Immunocytochemistry and confocal microscopy.

Cells were washed in Dulbecco’s PBS (DPBS) then incubated in 4% paraformaldehyde for 10 min at room temperature. Fixation was quenched using 0.1 M glycine solution for 5 min, followed by two washes with DPBS. Cells were permeabilized in 0.25% Triton X-100 for 5 min and blocked in 10% goat serum for 1 h at room temperature. Primary antibodies in 3% goat serum were then applied overnight at 4 °C and washed three times before incubation with secondary antibody in 3% goat serum for 1 h at room temperature. Cells were washed, stained with DAPI and mounted with Fluoromount (Thermo Fisher). Images were taken using a Leica TSC SP5 II confocal microscope.

Immunoblotting.

Cell lysate was prepared by lysing cells in 1× (150 mM NaCl, 25 mM Tris-HCl pH 7.5, 1 mM EDTA, 5% glycerol and 1% NP-40) with protease inhibitor cocktail (cOmplete protease inhibitor, Sigma-Aldrich). Protein quantification was performed using the BCA assay (Thermo Fisher). Equal amounts of protein were boiled in 1× LDS Sample Buffer (Thermo Fisher) and 0.1 mM DTT. Samples were resolved by electrophoresis on a NuPAGE Novex 4–12% Bis-Tris Gel (Invitrogen) and transferred to a polyvinylidene difluoride membrane. The membrane was blocked with 5% milk in TBS for 1 h before primary antibody incubation overnight. The membrane was then washed and probed with secondary antibody. Bands were visualized using the Odyssey system (LI-COR) and Image Studio (LI-COR).

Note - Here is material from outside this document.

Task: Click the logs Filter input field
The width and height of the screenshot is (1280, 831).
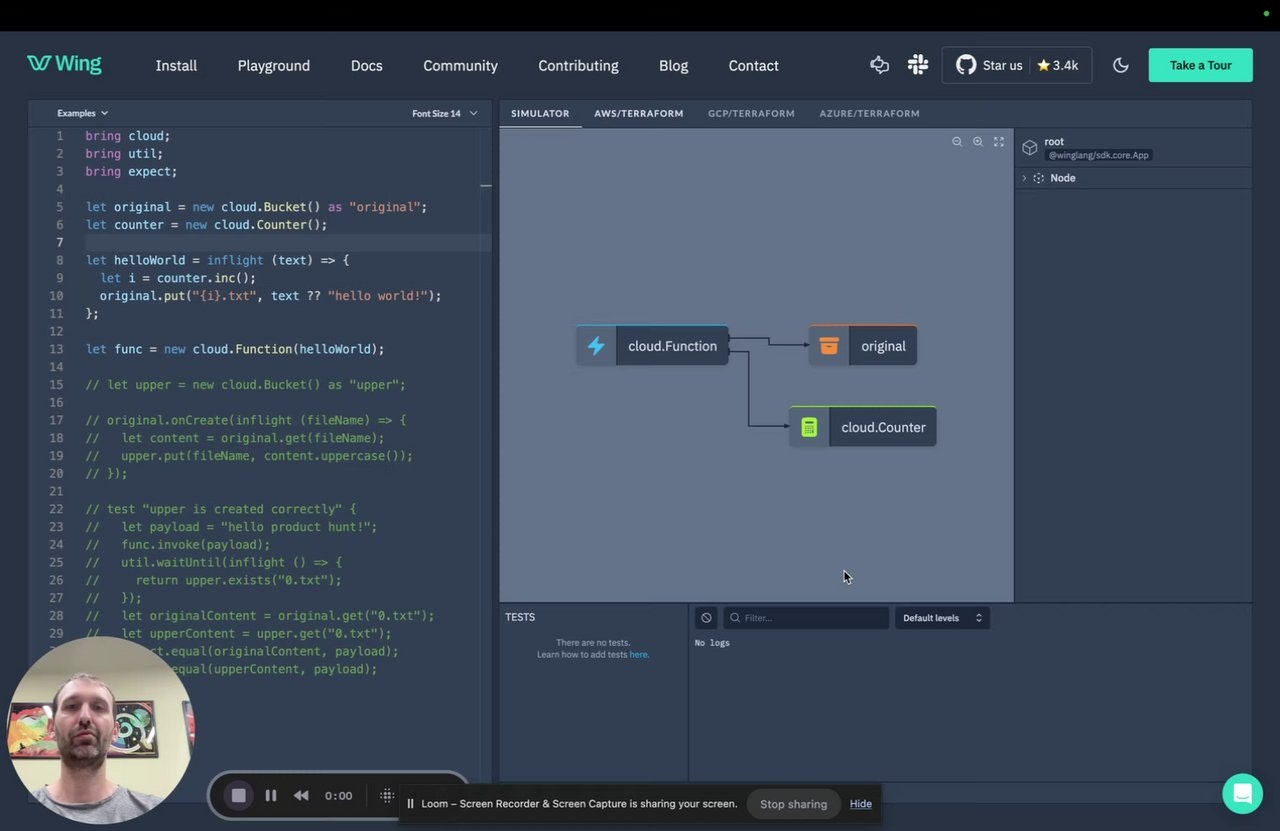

High-performance liquid chromatography and mass spectrometry analysis.

Pelleted cell or serum (0.1–0.2 mg of cell lysate or 20 μl of serum) was mixed with 1 ml of methanol containing 62.5 pmol of internal standards (Avanti Polar Lipids, no. LM6002), bath sonicated for several minutes and 0.5 ml of chloroform added. The mixture was incubated overnight at 48 °C. After a brief spin to pellet and remove insoluble material, the sample was dried under nitrogen. The dried sample was dissolved in 0.3 ml of mobile phase A and B at 80:20 (v/v), bath sonicated for dispersal, centrifuged to clarify and transferred to a high-performance liquid chromatography (HPLC) and mass spectrometry analysis vial for analysis. Typically, 5–20 μl of each sample was injected. The HPLC mobile-phase solvents used were (A) CH3OH:H2O:CH2O2 (74:25:1, v/v/v with 10 mM ammonium formate) and (B) CH3OH:CH2O2 (99:1, v/v with 10 mM ammonium formate). Samples were analyzed using an Agilent 1200 Series HPLC coupled to an ABSciex QTRAP 4000 MS. The column (150 mm × 4.6 mm × 5 μm Supelco Discovery BIO Wide Pore C18 HPLC Column) was pre-equilibrated with A/B (80:20 v/v) and held for 2 min after injection at 1 ml min−1. Flow rate was increased to 100% B at 7 min, held for 20 min and quickly returned to 80:20 and held for 2 min before the next injection. The mass spectrometer was set to detect compounds in multiple reaction monitoring (MRM) mode in a dual-period run, with long-chain bases detected in each run (3–9.2 min) and each class of sphingolipid (Cer, GluCer, LacCer, SM) detected in separate runs (9.2–30 min). MRM parameters are described previously55. Compounds were quantified based on the ratio of the peak to the known concentration of the representative internal standard using the ABSciex Analyst program. Each sample was normalized to protein concentration (or volume for serum). Serum samples (Fig. 2b) and cell pellets from iPSC-derived human motor neurons (Fig. 2d and Extended data Fig. 4c) and siRNA-treated fibroblasts (D2-serine supplemented; Fig. 4) were deidentified, and mass spectrometry and quantification were performed blinded (laboratory of T.M.D). For sphingolipid species at very low levels (for example, free deoxy long-chain bases) in control samples, automated peaks and quantification were inspected for accuracy and samples were remeasured if quantification was deemed unreliable.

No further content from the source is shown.